Ich strampelte linksrheinisch stromaufwärts. Es ging südwärts durch ebenes Land. Ich sah nichts von der parallel zur Straße, der Fernstraße Neun, zwischen Köln und Bonn verlaufenden „ersten deutschen Autobahn“. Viel Aufmerksamkeit für die noch bis Bonn zu bewältigenden 30 Kilometer hatte ich nicht – ich wollte die hinter mich bringen.
Bonn! Kurze Suche in der auch recht zerstörten Stadt am Rhein und ich stand beim Vater im Büro, das sich in den oberen Räumen eines Textilhauses mit bekanntem Namen befand. Kurze Begrüßung, dann machte Vater Arbeitsschluß. Wir gingen in die nebenan zu findende Pferde-Metzgerei und aßen zum Abendbrot. Dann kurz zu Vaters möbliertem Zimmer, sein frisch erworbenes Selbstbau-Fahrrad hervorholend und mein Gepäck abladend.

• GESPEICHERTE DATEN:
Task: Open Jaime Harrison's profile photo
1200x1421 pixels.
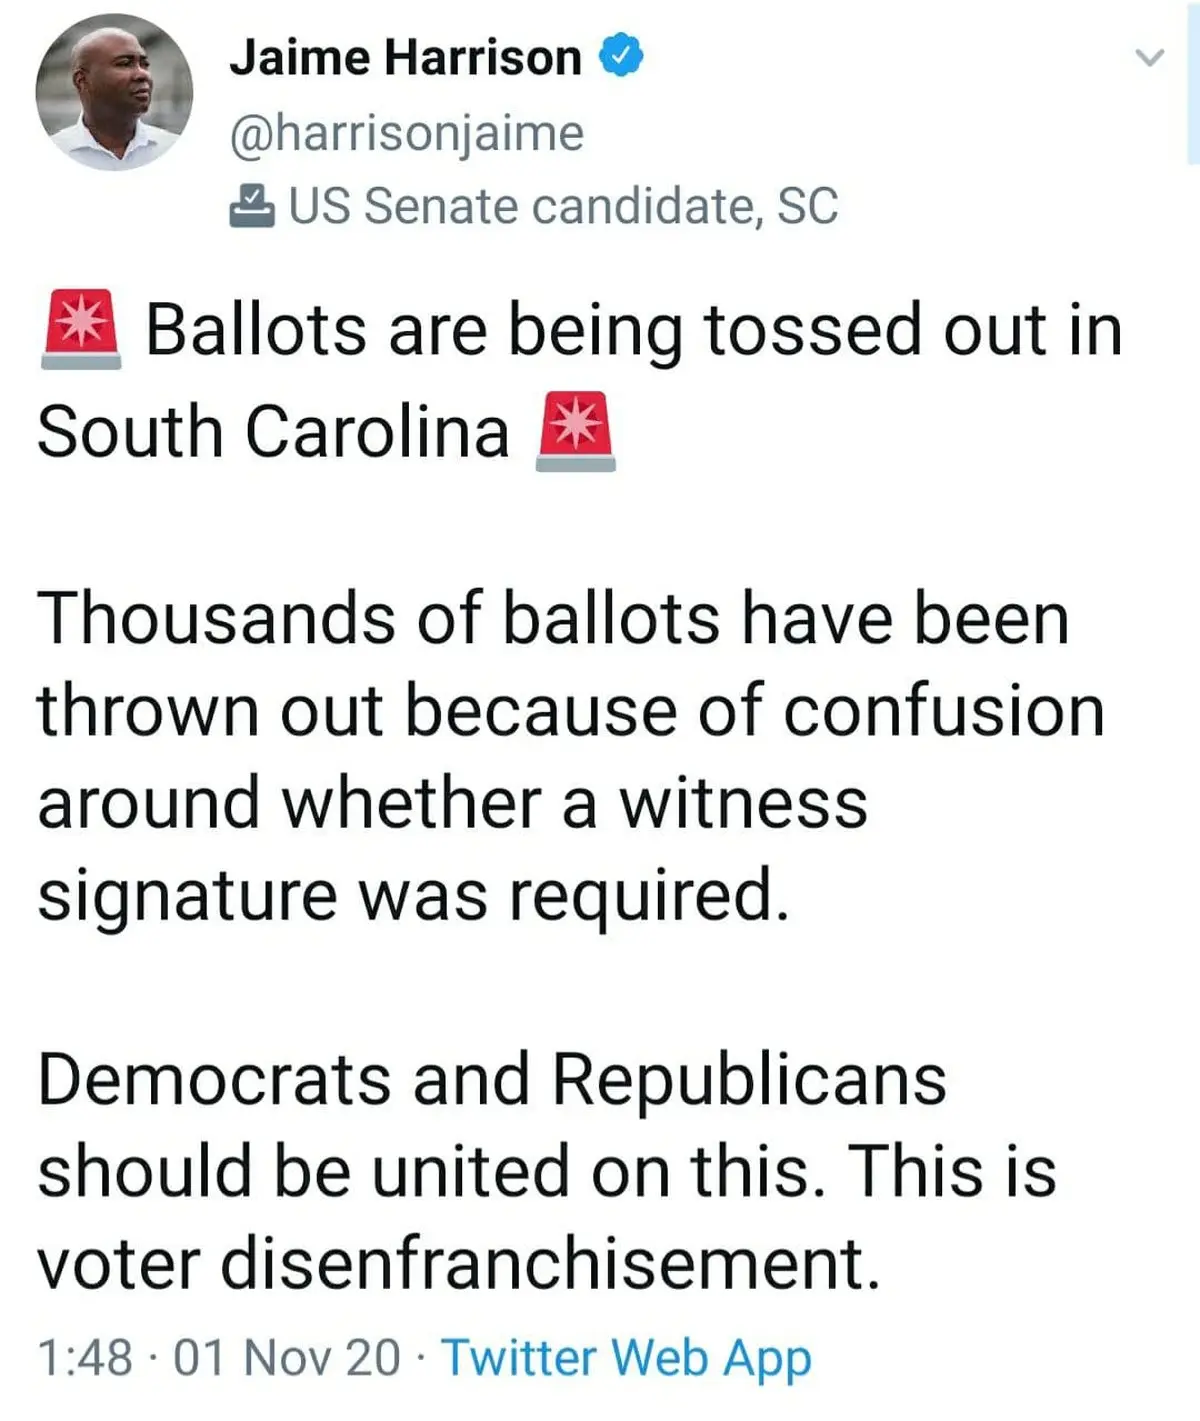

...

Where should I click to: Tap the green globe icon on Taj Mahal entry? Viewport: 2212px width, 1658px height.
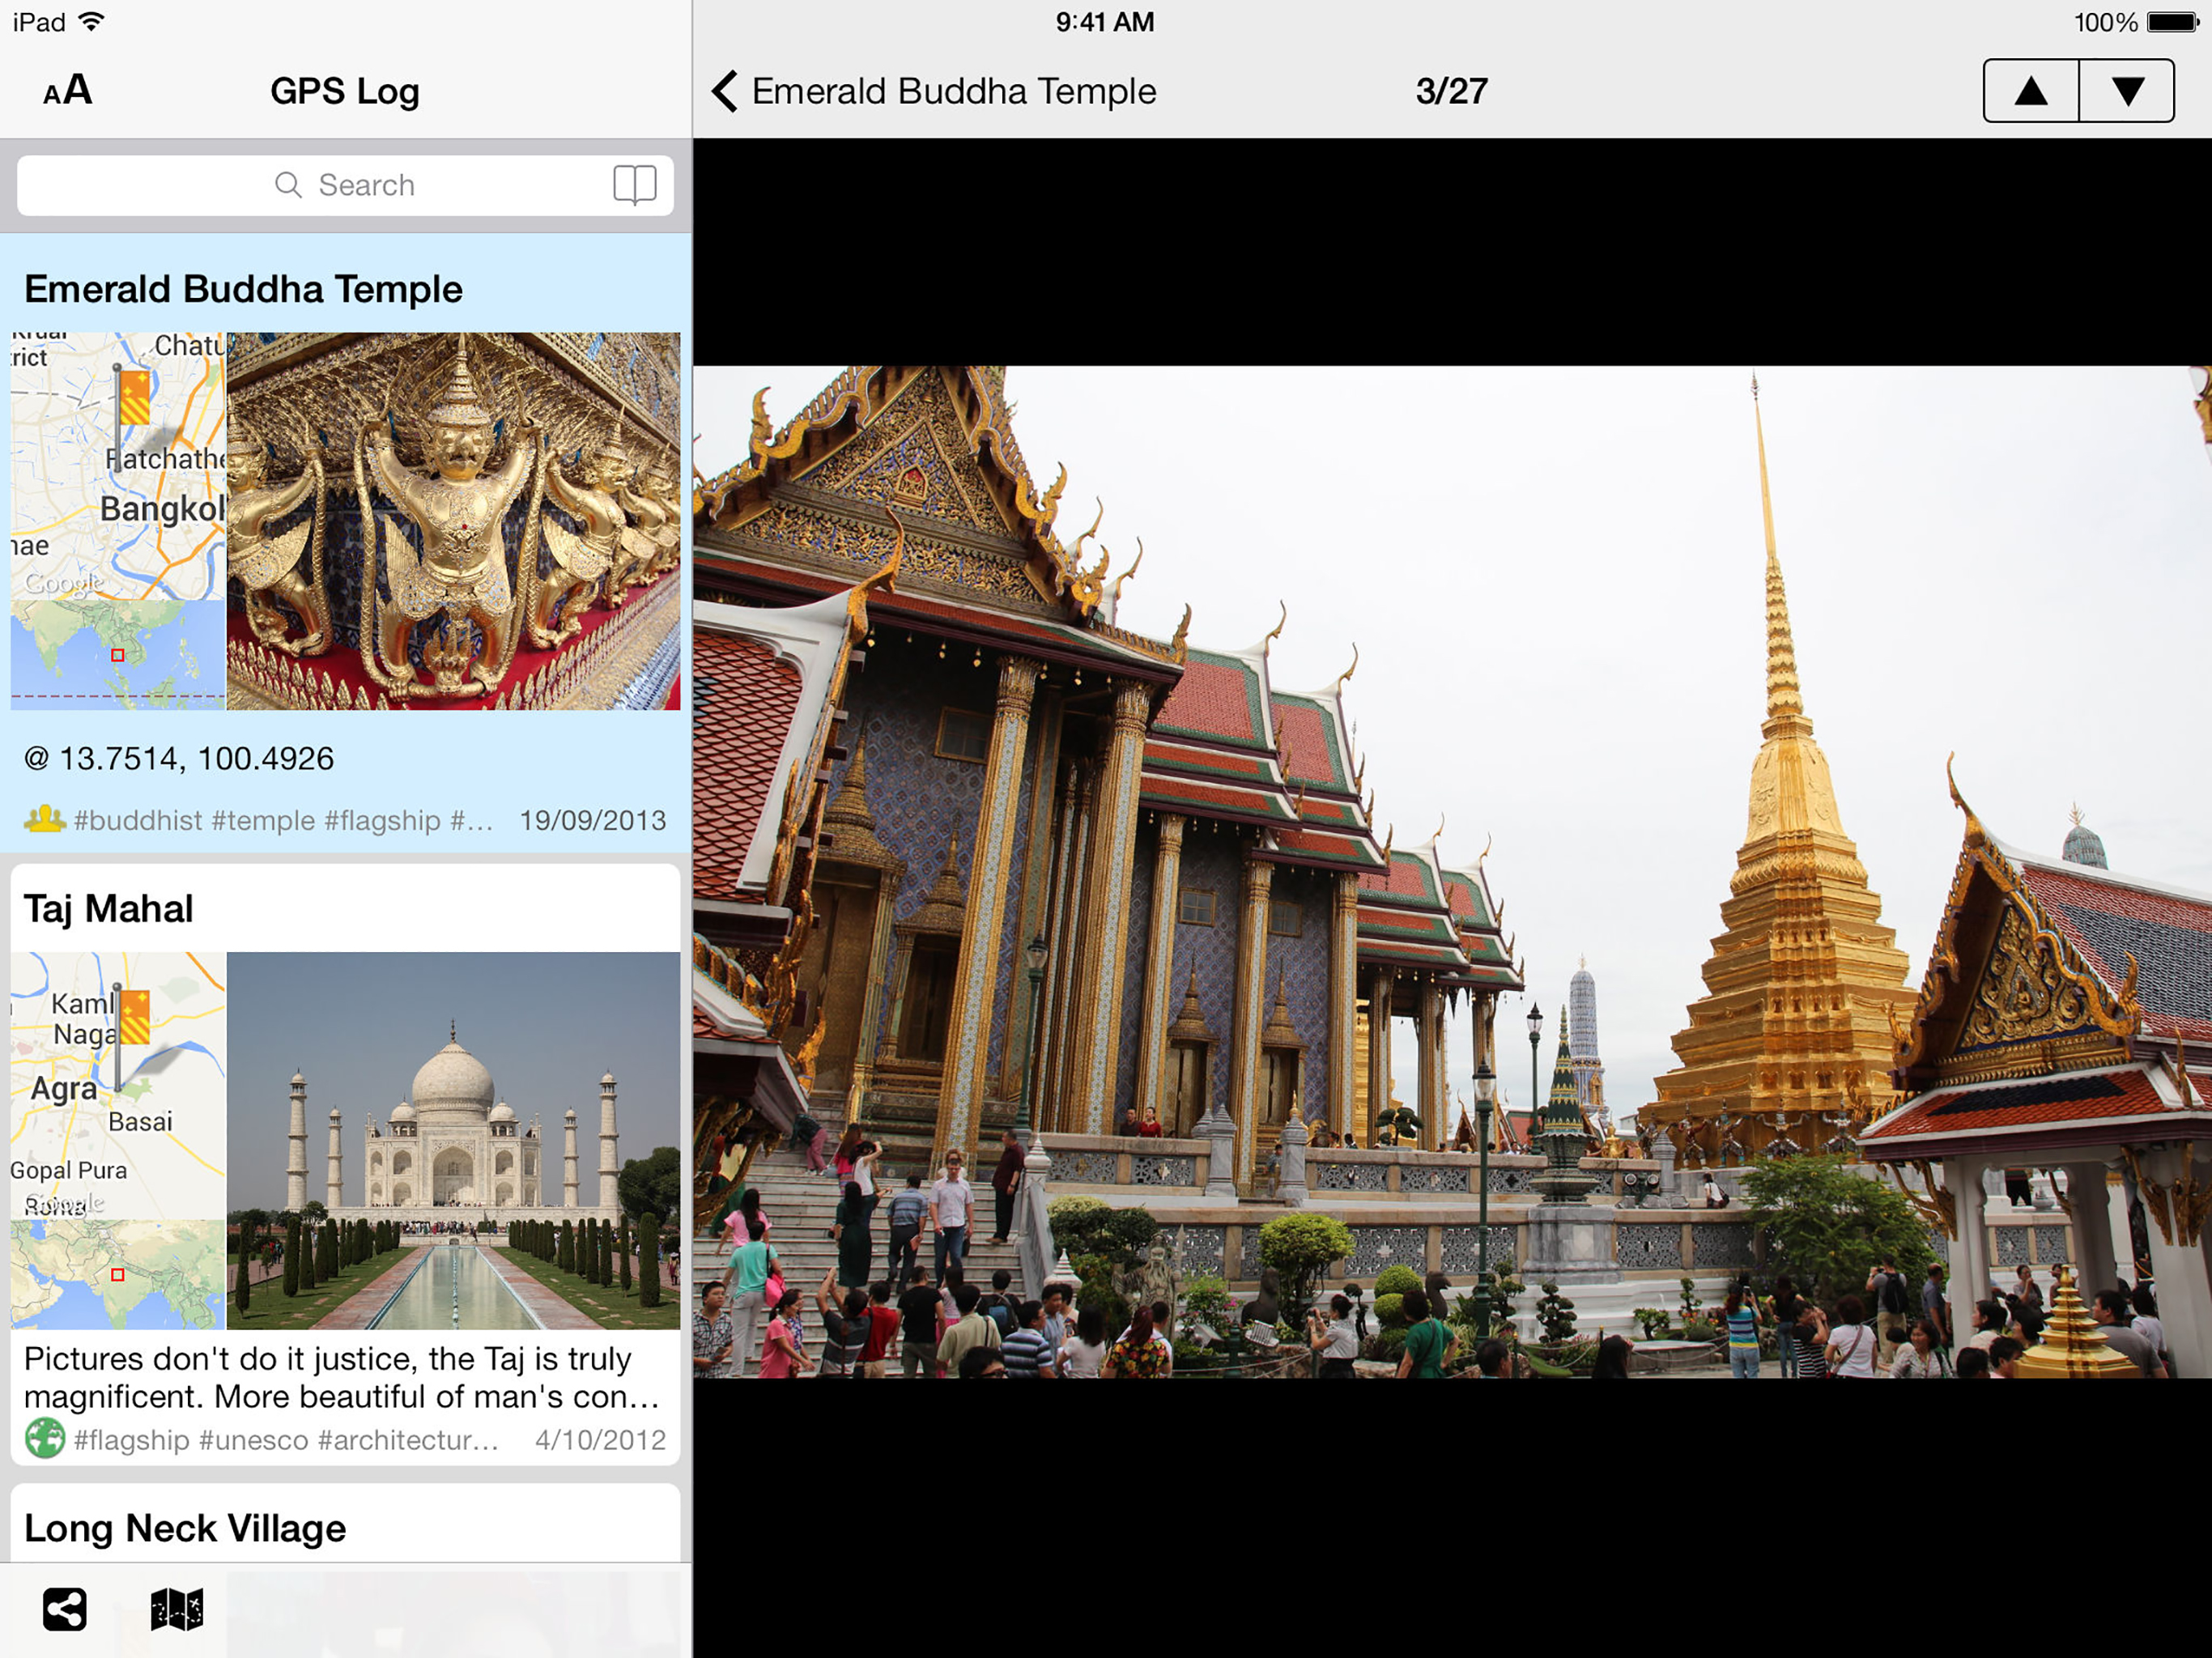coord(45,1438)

• AUFGABEN:
1. Können Sie aus dem vorliegenden Text die Passage zwischen „Ich strampelte linksrheinisch“ und „mein Gepäck abladend.“, beide einschließlich, wortgetreu abschreiben?
2. Wie geht der Bericht über die Radfahrt nach Bonn weiter? Schreiben Sie ihn nach dem letzten Satz fort.

• LÖSUNGEN:
1.
Ich strampelte linksrheinisch stromaufwärts. Es ging südwärts durch ebenes Land. Ich sah nichts von der parallel zur Straße, der Fernstraße Neun, zwischen Köln und Bonn verlaufenden „ersten deutschen Autobahn“. Viel Aufmerksamkeit für die noch bis Bonn zu bewältigenden 30 Kilometer hatte ich nicht – ich wollte die hinter mich bringen.
Bonn! Kurze Suche in der auch recht zerstörten Stadt am Rhein und ich stand beim Vater im Büro, das sich in den oberen Räumen eines Textilhauses mit bekanntem Namen befand. Kurze Begrüßung, dann machte Vater Arbeitsschluß. Wir gingen in die nebenan zu findende Pferde-Metzgerei und aßen zum Abendbrot. Dann kurz zu Vaters möbliertem Zimmer, sein frisch erworbenes Selbstbau-Fahrrad hervorholend und mein Gepäck abladend.

2.
Mein Vater hatte wohl vergessen, daß ich doch schon eine ganz schöne Tagesstrecke hinter mich gebracht hatte. Also los! Erst einmal durch die Altstadt zum Markt vor dem Bonner Rathaus. Weiter durch’s Koblenzer Tor gen Süden, die Koblenzer Straße entlang. Es war im Sommer 1949, als Bonn zur provisorischen Hauptstadt erhoben wurde – hier vermischen sich die Erinnerungen zeitlich, ich kann nicht sagen, was da in der Koblenzer Straße schon mit der Regierung zu tun hatte, jedenfalls landeten wir beim Bundeshaus. Wir radelten durch die Gronau am Rhein entlang, überquerten die alte Trajekt-Anlage, wo mal (bis 1918) die Eisenbahn mit einer Fähre den Rhein hinüber nach Oberkassel überqueren konnte.
Wir radelten nach Friesdorf, weil da vielleicht mal ein Haus, eine genügend große Wohnung für die Familie wieder aufgebaut werden sollte. Naja, das Projekt zerschlug sich später. Weiter ging es noch nach Godesberg, nur mal so zu schauen. Irgendwann landeten wir wieder in Bonn. Ich war ganz schön geschafft.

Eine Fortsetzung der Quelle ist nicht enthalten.